• _Document text_
:::

New Computer or ERP System … What could possibly go wrong?


ERP


So... Your organisation has decided that it wants to transform and change their ERP or computer system from whatever it might be now to something different and innovative. Its willing to make the Investment and its raring to go… What could possibly go wrong? Plenty... is the short answer.

 

In my experience, these types of changes all start off with the right intention, but somehow it all goes pear-shaped as we enter the execution phase. And it doesn’t really matter what ERP tool it is... the failures are not really about the tool, which is interesting and should tell us all something – the constants are the process, and the people. How the tool is adapted or applied, and the Mgmt. of the Change or Gaps is the key piece in all the examples that I have been privy to in my career. More on that later… 

 

I recently was involved in improving an implementation of an ERP in the fulfilment and supply chain part of a very large manufacturing business. The business had been operating close to two years on the platform, and despite the challenges, was making the tool work the best it could. The desire of the organisation was to minimise any bespoke developments and reengineer the processes – sounds reasonable, I guess.  

 

The question is… HOW?


Well, initially this was achieved with a myriad of workarounds in process and a very confused RACI, i.e. Everyone not operating in their lane but operating in somebody else’s lane… and a whole bag of band aids on the processes…What was the current state? Tired people, a very tired business, and a lot of upset customers – both internal and external. 

 

Coming into this was as difficult a situation as it was challenging. The first barrier was understanding what everyone’s challenges were…  not surprisingly everyone mostly wanted the same thing… easier to use, more productivity, easier to understand and a better outcome for the customers. Ah yes, the customer it is.

 

No one disputed “THE WHAT”, but there was a very different view of ”THE HOW”. 

 

What this suggests is that the core work on GAP analysis and HOW the gaps would be managed, is the piece of work that was either missing or glossed over in the planning stages of the project. This is not uncommon and is really what can make or break the change readiness of a project of this scale and magnitude.


There was an ASIS review and a TO BE review – so we can tick those off our task plan… but the vital bit missing was … what changes are we going to make to People (role) or the Process (ways we work) in the absence of the tool automating the business need/requirement. 

 

This is the essence of the Transformation - and it’s not really part of the IT (technical) teams work to enable – it is part of the Business Owners and leaders to land this before they start the move over or whilst the technical build is in play.

 

That all sounds easy enough… what’s the problem? Well, the issue is Time, Resource and Cost. How do you quantify a benefit that you are planning to have – minimal disruption and maximise adherence to the change, before you have executed the change? 

 

There are many case studies that you can all read about that clearly show that the INVESTMENT in the Front-end loading and GAP readiness pieces , and the projects that do this well, usually have a better implementation and whilst there may be a change impact, the ride down the change curve is not as steep and the stakeholders can generally workout themselves how to get back up the mountain and out of the valley. This is because the TEAMS have already had to collaborate and work out a way forward - this includes roles, process, and how the tool will be used AHEAD of the change. The mindset for the adaptation to change is already being embedded, well ahead of the change implementation.

:::

• _Provided information_
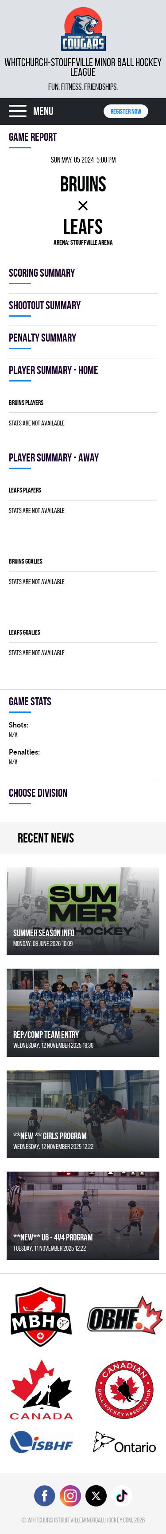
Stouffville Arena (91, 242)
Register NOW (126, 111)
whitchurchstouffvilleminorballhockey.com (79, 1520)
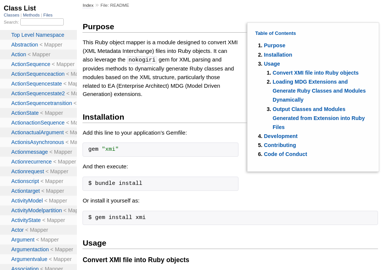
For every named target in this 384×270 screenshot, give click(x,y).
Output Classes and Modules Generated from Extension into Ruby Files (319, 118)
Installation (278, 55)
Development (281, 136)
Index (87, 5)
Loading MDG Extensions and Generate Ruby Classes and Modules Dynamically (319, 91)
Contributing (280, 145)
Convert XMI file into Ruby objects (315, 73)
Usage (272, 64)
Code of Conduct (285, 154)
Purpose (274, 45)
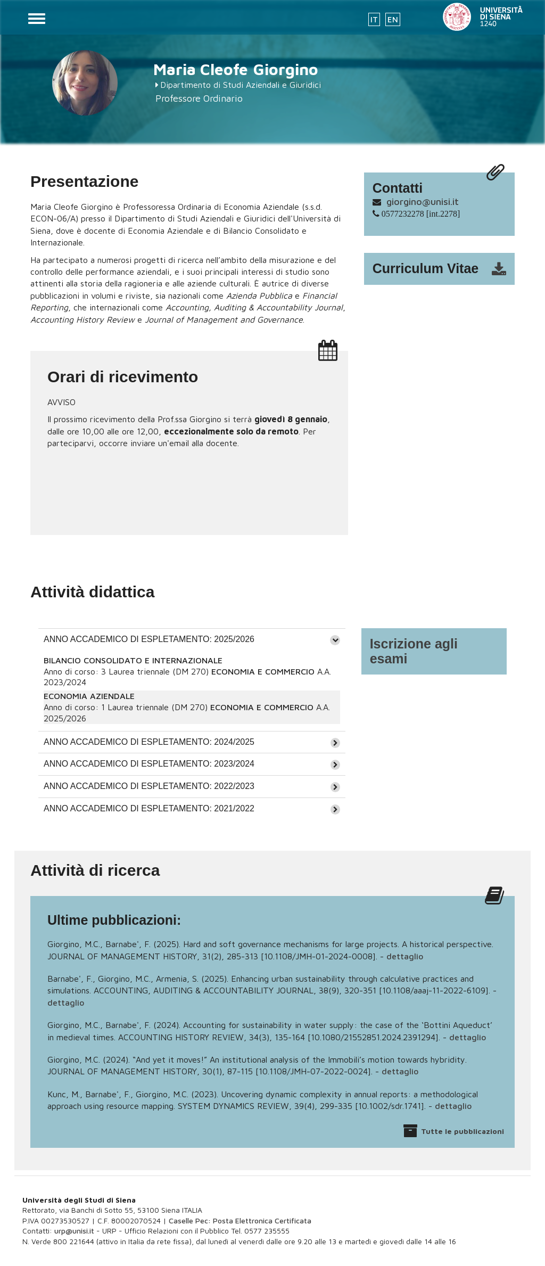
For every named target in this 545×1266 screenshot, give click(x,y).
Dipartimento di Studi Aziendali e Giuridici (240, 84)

:::

• _Challenge 1_
Rewrite the ERP article from "Coming into this" to "scale and magnitude.", renaming "GAP analysis" as "gap assessment".
• _Challenge 2_
Please say whether each statement agrees with the ERP article, answering yes or no and quoting the words from the ERP article that decide it: (a) The business had been running on the platform for close to two years. (b) The writer holds that such failures are mainly about the ERP tool itself. (c) People disagreed about what the change should achieve.

• _Written solution 1_
Coming into this was as difficult a situation as it was challenging. The first barrier was understanding what everyone’s challenges were…  not surprisingly everyone mostly wanted the same thing… easier to use, more productivity, easier to understand and a better outcome for the customers. Ah yes, the customer it is.

 

No one disputed “THE WHAT”, but there was a very different view of ”THE HOW”. 

 

What this suggests is that the core work on gap assessment and HOW the gaps would be managed, is the piece of work that was either missing or glossed over in the planning stages of the project. This is not uncommon and is really what can make or break the change readiness of a project of this scale and magnitude.

• _Written solution 2_
(a) Yes: "The business had been operating close to two years on the platform"
(b) No: "the failures are not really about the tool"
(c) No: "No one disputed “THE WHAT”"